Ce mois-ci, j’ai été surprise par le média Brut, qui m’a présenté Sœur Albertine, une bonne sœur de mon âge, dynamique, enthousiaste, cheveux au vent, bref : « moderne ».

Mini récap pour nos lecteurs pas très rézosocio : Brut est un pure player d’actualité généraliste, fort de 3 millions d’abonnés sur Instagram, s’adresse aux 15-34 ans, avec une ligne éditoriale incarnée par de jeunes journalistes, qui y abordent des sujets générationnels comme l’environnement, le droit des femmes et des minorités, l’impact social, etc. Je ne m’attendais pas à voir de la religion par ici. Bien que ce soit un sujet intime et une source garantie de réactions ; utile pour un média ayant du mal à trouver une rentabilité pérenne et qui se rémunère avec l’attention des gens.

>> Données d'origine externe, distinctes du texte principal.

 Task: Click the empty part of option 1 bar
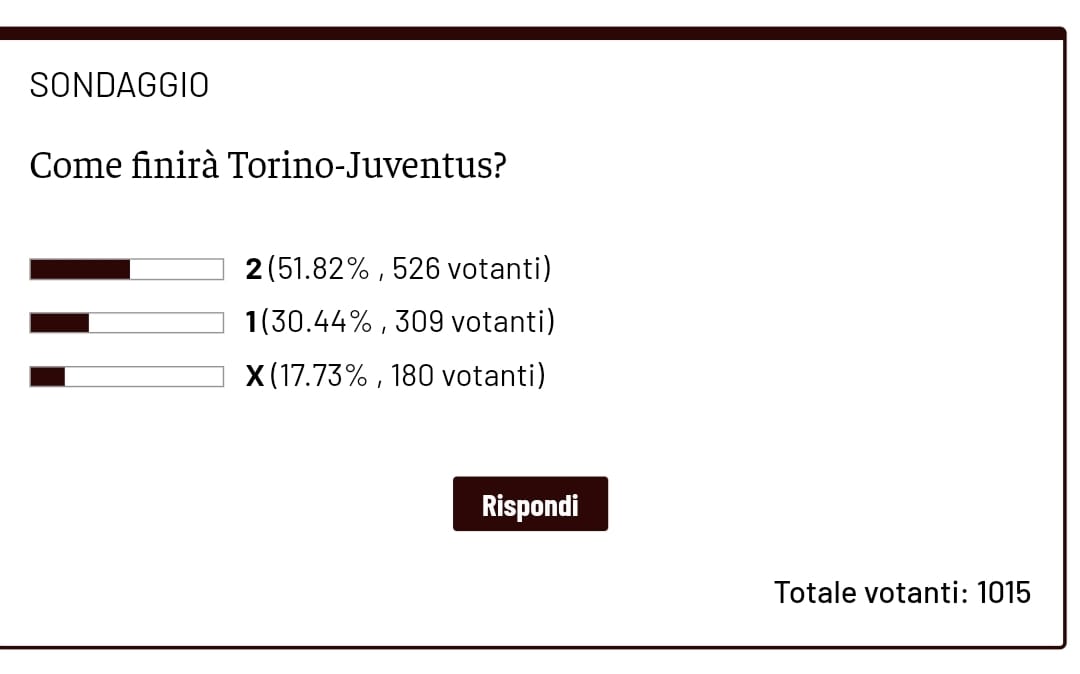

1er novembre, donc, vidéo d’une minute sur l’origine de la Toussaint, par Sœur Albertine. Une fois passée la surprise, sûrement causée par l’appropriation des codes des youtubeurs (face caméra, sourire appuyé, ton enjoué) et par le déplacement de discours catholique dans mon feed Instagram peu habitué, je reconnais que c’était attractif. D’après les commentaires plutôt bienveillants, je n’étais pas la seule à apprendre des choses. En parcourant le profil Instagram de la sœur aux 66K abonnés, je découvre tout un tas de vidéos et autant de questions cash, sur fond de musique TikTok. « Pourquoi les cathos n’assument pas leur foi ? » « Les femmes dans l’Église catholique ». Mon attention est captée. Est-ce du marketing catholique ? Du prosélytisme 2.0 ? Finalement, je suis touchée par son envie de transmettre, de renouveler les imaginaires religieux et le message de paix qui transcende les rouages communicationnels tout sourires, un peu dissonants. Dans une vidéo avec Gad Elmaleh (oui, oui !), ils invitent à la rencontre d’autrui et à la fraternité. La laïcité n’est pas se cacher, mais se comprendre et se respecter. Une bonne dose de paix quotidienne !

CASSÉ, KANYE !

Last lol. La chanteuse Taylor Swift a publié ses dates de tournée. Mauvaise nouvelle pour les observants de shabbat et pour ses fans Loubavitchs : tous les concerts sont le vendredi soir. Les détracteurs de Kanye et du complotisme m’ont fait bien rire, voyant là la preuve que les Juifs ne contrôlent donc pas le monde. Sinon, la tournée se serait passée autrement !
P.-S. : Taylor a, depuis, ajouté des dates en semaine, ouf.